File spoon-archives/bourdieu.archive/bourdieu_1998/bourdieu.9811, message 2


Date: Tue, 3 Nov 1998 12:04:18 +0200 (EET)
From: Emrah Goker <egoker-AT-Bilkent.EDU.TR>
Subject: Re: Difficulty of sociology and "Can the ordinary agent speak?"



On Fri, 30 Oct 1998, Bridget Fowler wrote:

> In my view the best discussion of these issues is in The Craft of Sociology 
> - an old text (1968 in France, but 1991 in the trans by Richard Nice ) - but 
> one that still has extraordinarily important things to tell us. The problem 
> is defined by Bourdieu et al derives from  a failure to construct the object 
> properly. They refer to the sort of empiricism that ignores the knowledge of 
> the social world that its members have in practice (eg when sociologists 
> affect a kind of cultural relativism which neglects the fact that members of 
> the social world themselves recognise that cultural practices -folk songs or 
> Bach cantatas - have different "objective" cultural "values" in hierarchical 
> terms).  This point is on p. 47 - but the whole of the section on the 
> problems of "constructing the object", using Bachelard's Applied Rationalism 
> is applicable (Part 3) and see also the Conclusion (especially p.72- 3 on 
> "Epistemological vigilance" and the problems of ethnocentrism). These 
> emphasis the need to construct, challenge and win agreement for a 
> sociological relational approach, by wresting the issues from the grip of 
> commonsense.
>          Bourdieu takes up many of the same points in his later interview 
> with Beate Krais, at the end of the English trans. He writes poignantly 
> about the need to avoid the view that the subjects of sociology are unaware 
> of social realities, irrational and passive, but also to guard against the 
> view that such members have a totally scientific approach to the world. I 
> find this formulation very helpful although of course it is also a theme in 
> The Logic of Practice and Outline before it.... 
> Bridget Fowler .>


I think what Carlsten asked and what Bridget very well related about the 
problem of objectification in sociology is a prevailing theme in many of
PB's works.
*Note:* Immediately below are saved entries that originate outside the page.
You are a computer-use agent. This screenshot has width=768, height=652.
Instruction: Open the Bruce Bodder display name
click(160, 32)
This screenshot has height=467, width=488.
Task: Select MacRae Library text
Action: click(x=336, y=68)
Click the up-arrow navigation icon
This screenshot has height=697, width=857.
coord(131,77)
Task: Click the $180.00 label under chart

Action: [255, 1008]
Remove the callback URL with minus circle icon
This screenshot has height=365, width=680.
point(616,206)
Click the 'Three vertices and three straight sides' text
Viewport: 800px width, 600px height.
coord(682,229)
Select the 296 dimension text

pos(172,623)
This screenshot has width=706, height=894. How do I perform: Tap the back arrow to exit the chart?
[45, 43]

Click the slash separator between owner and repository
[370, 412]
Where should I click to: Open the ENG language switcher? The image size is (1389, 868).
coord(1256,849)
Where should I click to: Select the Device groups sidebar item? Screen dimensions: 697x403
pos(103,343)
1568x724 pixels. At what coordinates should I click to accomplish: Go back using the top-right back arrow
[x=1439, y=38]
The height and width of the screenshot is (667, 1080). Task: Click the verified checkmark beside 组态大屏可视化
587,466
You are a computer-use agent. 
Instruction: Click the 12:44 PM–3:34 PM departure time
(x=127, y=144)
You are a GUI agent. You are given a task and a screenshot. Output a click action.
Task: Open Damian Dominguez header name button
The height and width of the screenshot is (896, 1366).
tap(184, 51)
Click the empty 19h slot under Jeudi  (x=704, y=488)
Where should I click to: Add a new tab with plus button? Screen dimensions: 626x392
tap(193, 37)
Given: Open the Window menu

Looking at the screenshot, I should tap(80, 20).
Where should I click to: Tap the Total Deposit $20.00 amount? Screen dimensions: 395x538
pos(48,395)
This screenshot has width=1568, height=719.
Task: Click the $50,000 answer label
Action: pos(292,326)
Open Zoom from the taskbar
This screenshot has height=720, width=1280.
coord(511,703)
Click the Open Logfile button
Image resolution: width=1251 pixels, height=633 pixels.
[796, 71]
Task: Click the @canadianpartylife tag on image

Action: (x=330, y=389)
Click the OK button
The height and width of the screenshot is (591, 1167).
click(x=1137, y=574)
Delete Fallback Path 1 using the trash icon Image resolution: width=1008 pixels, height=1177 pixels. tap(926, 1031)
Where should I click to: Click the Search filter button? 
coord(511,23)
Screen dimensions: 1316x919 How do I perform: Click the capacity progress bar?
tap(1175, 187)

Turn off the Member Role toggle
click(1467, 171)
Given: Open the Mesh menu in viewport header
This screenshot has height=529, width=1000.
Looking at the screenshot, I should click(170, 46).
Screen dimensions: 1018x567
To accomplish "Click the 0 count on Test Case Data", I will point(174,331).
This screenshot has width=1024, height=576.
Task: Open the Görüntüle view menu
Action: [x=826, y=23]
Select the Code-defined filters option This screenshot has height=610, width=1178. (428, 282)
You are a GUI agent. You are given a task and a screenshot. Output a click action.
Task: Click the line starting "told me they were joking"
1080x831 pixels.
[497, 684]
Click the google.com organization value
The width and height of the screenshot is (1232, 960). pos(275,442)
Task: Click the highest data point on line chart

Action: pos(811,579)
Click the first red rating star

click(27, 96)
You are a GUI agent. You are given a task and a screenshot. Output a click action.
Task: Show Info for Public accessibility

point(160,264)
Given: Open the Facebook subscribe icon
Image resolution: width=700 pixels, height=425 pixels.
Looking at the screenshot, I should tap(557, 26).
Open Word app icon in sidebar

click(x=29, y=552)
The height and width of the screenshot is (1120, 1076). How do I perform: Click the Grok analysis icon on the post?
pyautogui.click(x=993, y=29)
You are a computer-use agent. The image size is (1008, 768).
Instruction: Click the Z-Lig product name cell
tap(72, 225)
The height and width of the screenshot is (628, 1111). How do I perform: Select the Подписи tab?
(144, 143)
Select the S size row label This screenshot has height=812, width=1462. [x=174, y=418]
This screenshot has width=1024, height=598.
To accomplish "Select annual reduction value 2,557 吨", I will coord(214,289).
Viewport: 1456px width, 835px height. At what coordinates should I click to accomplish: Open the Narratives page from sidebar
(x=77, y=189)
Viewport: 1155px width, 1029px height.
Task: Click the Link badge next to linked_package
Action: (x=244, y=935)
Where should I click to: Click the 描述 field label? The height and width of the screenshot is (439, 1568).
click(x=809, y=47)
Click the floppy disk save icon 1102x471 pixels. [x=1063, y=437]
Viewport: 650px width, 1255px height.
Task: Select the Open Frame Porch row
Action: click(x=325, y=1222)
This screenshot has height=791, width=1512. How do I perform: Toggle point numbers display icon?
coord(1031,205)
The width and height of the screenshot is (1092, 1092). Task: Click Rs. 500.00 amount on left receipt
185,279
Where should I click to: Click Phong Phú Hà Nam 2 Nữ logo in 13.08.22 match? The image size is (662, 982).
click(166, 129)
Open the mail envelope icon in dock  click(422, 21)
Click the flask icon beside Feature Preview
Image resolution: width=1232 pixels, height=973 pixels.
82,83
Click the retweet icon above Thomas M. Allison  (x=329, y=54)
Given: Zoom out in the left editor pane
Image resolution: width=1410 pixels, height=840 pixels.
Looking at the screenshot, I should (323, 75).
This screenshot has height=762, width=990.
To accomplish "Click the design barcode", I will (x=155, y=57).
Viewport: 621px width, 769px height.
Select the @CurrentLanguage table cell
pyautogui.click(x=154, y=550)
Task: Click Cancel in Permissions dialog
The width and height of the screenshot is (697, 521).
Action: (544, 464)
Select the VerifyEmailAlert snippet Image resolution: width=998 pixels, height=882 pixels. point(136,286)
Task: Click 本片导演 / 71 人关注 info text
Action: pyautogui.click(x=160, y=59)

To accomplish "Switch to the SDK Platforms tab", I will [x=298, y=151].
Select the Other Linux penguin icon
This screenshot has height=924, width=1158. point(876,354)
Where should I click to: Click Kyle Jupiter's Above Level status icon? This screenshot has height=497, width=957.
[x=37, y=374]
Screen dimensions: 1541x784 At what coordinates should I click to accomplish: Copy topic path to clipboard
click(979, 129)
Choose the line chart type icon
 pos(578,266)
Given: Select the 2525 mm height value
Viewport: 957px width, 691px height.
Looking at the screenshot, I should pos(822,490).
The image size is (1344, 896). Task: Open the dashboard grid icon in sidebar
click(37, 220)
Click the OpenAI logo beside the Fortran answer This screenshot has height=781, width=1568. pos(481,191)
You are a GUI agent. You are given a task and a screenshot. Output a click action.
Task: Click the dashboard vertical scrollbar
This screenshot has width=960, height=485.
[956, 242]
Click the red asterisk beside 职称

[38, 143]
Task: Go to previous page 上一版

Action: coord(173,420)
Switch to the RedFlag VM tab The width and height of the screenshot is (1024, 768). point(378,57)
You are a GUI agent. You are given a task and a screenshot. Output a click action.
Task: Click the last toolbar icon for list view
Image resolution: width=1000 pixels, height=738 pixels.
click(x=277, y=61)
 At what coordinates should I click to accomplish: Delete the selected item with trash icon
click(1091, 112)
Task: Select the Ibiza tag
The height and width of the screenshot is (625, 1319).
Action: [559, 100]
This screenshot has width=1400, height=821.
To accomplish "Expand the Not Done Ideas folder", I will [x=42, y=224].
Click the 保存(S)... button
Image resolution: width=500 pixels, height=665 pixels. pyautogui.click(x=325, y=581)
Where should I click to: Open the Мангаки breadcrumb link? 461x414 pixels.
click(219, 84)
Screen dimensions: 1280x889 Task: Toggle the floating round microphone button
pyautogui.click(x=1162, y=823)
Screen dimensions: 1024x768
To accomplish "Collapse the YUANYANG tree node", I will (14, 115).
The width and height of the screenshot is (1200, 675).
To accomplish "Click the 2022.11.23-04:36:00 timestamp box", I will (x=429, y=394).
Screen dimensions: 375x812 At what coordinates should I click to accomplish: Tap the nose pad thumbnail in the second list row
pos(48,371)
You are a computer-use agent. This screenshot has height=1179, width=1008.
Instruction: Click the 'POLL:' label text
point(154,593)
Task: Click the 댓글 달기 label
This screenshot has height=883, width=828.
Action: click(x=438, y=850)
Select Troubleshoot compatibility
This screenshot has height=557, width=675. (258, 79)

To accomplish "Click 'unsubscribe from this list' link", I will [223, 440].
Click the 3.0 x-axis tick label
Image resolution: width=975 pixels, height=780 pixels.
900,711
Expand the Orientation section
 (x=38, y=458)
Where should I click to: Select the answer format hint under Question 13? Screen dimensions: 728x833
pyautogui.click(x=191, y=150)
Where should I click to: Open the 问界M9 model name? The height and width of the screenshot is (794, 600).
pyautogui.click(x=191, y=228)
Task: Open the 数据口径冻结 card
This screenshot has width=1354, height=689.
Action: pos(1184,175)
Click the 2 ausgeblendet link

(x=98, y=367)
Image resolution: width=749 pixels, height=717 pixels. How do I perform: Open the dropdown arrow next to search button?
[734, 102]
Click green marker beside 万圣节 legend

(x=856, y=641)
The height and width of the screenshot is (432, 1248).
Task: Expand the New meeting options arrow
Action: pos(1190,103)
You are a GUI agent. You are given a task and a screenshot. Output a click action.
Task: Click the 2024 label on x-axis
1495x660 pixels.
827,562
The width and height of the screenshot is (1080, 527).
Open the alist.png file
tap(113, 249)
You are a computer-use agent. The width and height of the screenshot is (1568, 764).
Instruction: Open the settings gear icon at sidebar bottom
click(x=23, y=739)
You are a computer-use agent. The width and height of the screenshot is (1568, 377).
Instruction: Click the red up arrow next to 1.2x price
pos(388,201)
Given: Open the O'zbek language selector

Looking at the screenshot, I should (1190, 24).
One can find traces of the theme not only in _Outline for a
Theory of Practice_ or _The Logic of Practice_, but also in more
"empirical" works like _Homo Academicus_ or _Distinction_, where Bourdieu
expands on what the proper objectification ought to be in social
theorizing. If I am not mistaken, he tells us that establishing "objects"
in "doing" sociology is inevitable. His whole approach to class in
_Distinction_ is a monument to "objectification" without falling into the
traps of objectivism. 

[However, let me provoke: although he is against the Goldthorpean (or E.O.
Wrightean) approach of defining a pertinent property for class, does not
he fail to transcend the objectivist-subjectivist dilemma by talking about
over-determinism? (it must be in page 107 of Distinction) Or, do not we
see that occupation is the pertinent criterion defining class in his
statistical tables?]   

Furthermore, I believe he is following Alvin Gouldner's call for the
sociologist's being able to think on his/her sociological practice
(I have in mind Gouldner's majestic work on American sociologists -was it
Enter Plato?- and his chapter on reflexivity in _The Coming Crisis of
Western Sociology_). Could we perhaps add, borrowing from Spivak, that PB
offers the sociologist to somehow "unlearn" his/her privileges as the
"objectifying" agent, who is capable to reflect on what is happening
inside a field, unlike the "ordinary" agent unknowingly "breathing" the
domination of the field? 

Lastly, does the following contradict with the supposedly unprivileged
status of the social scientist: In an interview with Wacquant concerning
his book _The State Nobility_, he talks about his "dream" of an
international of intellectuals where they will not be vanguardists but be
a force of pressure and control on the government and state and perhaps
all forms of oppression. While he allows this "resistance" to the
intellectual, does not Bourdieu wrongly accuse Foucault (whom he calls in
that same interview "theorist of adolescent revolt") for his views on
resistance in general? 

But this is a whole different issue, of course. Anyway, is it a legitimate
question to be asked to Bourdieu: "Can the ordinary agent speak?"